= Process hazard analysis =

A process hazard analysis (PHA) (or process hazard evaluation) is an exercise for the identification of hazards of a process facility and the qualitative or semi-quantitative assessment of the associated risk. A PHA provides information intended to assist managers and employees in making decisions for improving safety and reducing the consequences of unwanted or unplanned releases of hazardous materials. A PHA is directed toward analyzing potential causes and consequences of fires, explosions, releases of toxic or flammable chemicals and major spills of hazardous chemicals, and it focuses on equipment, instrumentation, utilities, human actions, and external factors that might impact the process. It is one of the elements of OSHA's program for Process Safety Management.
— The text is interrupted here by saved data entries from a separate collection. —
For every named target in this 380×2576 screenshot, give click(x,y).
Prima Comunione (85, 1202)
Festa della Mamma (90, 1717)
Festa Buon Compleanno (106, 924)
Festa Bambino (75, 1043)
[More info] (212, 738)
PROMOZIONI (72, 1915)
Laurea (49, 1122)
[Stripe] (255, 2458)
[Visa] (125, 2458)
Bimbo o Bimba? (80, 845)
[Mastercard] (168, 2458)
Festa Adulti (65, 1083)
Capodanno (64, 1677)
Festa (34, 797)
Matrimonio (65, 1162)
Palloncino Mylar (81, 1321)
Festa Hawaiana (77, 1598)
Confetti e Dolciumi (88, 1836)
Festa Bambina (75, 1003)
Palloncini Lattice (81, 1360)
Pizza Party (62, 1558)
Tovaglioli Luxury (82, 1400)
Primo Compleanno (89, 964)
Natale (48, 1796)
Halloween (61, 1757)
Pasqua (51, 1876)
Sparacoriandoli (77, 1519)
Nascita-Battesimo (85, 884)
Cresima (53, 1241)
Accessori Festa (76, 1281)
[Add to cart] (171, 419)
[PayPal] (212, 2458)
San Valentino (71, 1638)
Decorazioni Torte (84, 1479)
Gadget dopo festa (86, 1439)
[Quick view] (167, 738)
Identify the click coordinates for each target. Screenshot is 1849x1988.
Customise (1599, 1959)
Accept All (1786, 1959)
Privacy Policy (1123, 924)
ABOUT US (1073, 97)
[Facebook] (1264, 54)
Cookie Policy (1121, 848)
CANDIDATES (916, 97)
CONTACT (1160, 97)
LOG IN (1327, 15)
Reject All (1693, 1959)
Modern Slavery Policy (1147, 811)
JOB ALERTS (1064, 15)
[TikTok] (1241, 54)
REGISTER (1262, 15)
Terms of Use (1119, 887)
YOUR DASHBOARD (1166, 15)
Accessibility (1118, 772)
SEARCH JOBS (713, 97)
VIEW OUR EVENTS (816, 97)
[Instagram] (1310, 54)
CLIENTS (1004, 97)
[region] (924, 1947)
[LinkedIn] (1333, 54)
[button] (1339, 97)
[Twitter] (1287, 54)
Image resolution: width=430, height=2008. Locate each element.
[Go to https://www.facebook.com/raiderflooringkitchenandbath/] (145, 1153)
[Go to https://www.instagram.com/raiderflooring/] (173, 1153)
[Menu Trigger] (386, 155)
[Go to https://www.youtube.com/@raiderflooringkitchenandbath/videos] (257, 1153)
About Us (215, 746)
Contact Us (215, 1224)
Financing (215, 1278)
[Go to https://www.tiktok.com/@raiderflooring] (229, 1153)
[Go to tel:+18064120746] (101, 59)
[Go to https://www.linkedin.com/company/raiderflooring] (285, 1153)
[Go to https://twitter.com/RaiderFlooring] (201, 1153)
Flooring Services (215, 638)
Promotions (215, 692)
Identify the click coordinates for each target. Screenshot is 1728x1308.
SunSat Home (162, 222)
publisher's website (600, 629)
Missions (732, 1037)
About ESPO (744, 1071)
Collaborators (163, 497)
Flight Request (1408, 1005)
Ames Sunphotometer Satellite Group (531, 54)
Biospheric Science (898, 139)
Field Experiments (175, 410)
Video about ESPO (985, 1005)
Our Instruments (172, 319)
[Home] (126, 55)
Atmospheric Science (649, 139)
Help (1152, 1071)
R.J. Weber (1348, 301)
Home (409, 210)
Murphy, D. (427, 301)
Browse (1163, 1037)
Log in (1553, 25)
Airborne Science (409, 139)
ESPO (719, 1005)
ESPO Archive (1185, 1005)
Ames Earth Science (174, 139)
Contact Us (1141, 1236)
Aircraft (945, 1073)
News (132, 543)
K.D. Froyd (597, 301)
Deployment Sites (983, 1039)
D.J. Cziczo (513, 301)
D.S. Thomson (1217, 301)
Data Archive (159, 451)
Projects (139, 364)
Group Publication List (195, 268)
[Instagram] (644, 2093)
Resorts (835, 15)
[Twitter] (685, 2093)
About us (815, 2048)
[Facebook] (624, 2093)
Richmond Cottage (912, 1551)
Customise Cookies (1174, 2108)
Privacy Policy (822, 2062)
There are several methodologies that can be used to conduct a PHA, including checklists, hazard identification (HAZID) reviews, what-if reviews and SWIFT, hazard and operability studies (HAZOP), failure mode and effect analysis (FMEA), etc. PHA methods are qualitative or, at best, semi-quantitative in nature. A simple element of risk quantification is often introduced in the form of a risk matrix, as in preliminary hazard analysis (PreHA). The selection of the methodology to be used depends on a number of factors, including the complexity of the process, the length of time a process has been in operation and if a PHA has been conducted on the process before, and if the process is unique, or industrially common. Quantitative methods for risk assessment, such as layer-of-protection analysis (LOPA) or fault tree analysis (FTA) may be used after a PHA, if the PHA team could not reach a risk decision for a given scenario.

In the United States, the use of PHAs is mandated as one of the elements of the Occupational Safety and Health Administration (OSHA)' process safety management regulation for the identification of risks involved in the design, operation, and modification of processes that handle highly hazardous chemicals.